NPR
Maestri doubts that the Corps can fulfill its pledge of rebuilding the levees to withstand a Category 3 hurricane by next spring. His distrust stems partly from engineering reasons, and partly from the Corps' history. The Army Corps took decades to design and build the New Orleans levee system -- and that system failed in spectacular ways. Given that fact, Maestri questions how the Corps can assert that they already know how to fix those past mistakes. Pointing to a new steel wall that the Corps is erecting along the 17th Street Canal, Maestri notes that similar walls crumpled like tin foil during Katrina along other parts of the levee.

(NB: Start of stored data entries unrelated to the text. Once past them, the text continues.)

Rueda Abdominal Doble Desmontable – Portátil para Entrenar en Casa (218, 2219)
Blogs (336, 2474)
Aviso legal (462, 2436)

"We really felt all along that the Corps was a group that we could absolutely trust," Maestri says. "They wouldn't do sloppy work, or allow sloppy work. They realized that this community basically lives and dies on the strength of those levees. Now, what's happened -- it's like finding out that your mother lied to you all the years of your life."
Paul Kemp, a scientist with the Hurricane Center at Louisiana State University, says he doesn't trust the Corps' promises, either. Kemp and his team did some of the first studies after Katrina that showed that levees broke even when the water wasn't high enough to go over them.
Kemp says that the Mississippi River Gulf Outlet, a shipping channel that connects New Orleans to the Gulf of Mexico, presents one of the biggest challenges for the Corps. The outlet is lined with earthen levees. They were once 18 feet high. Now, they are a flat plain of mud. They look like an endless row of hills that some giant has squashed.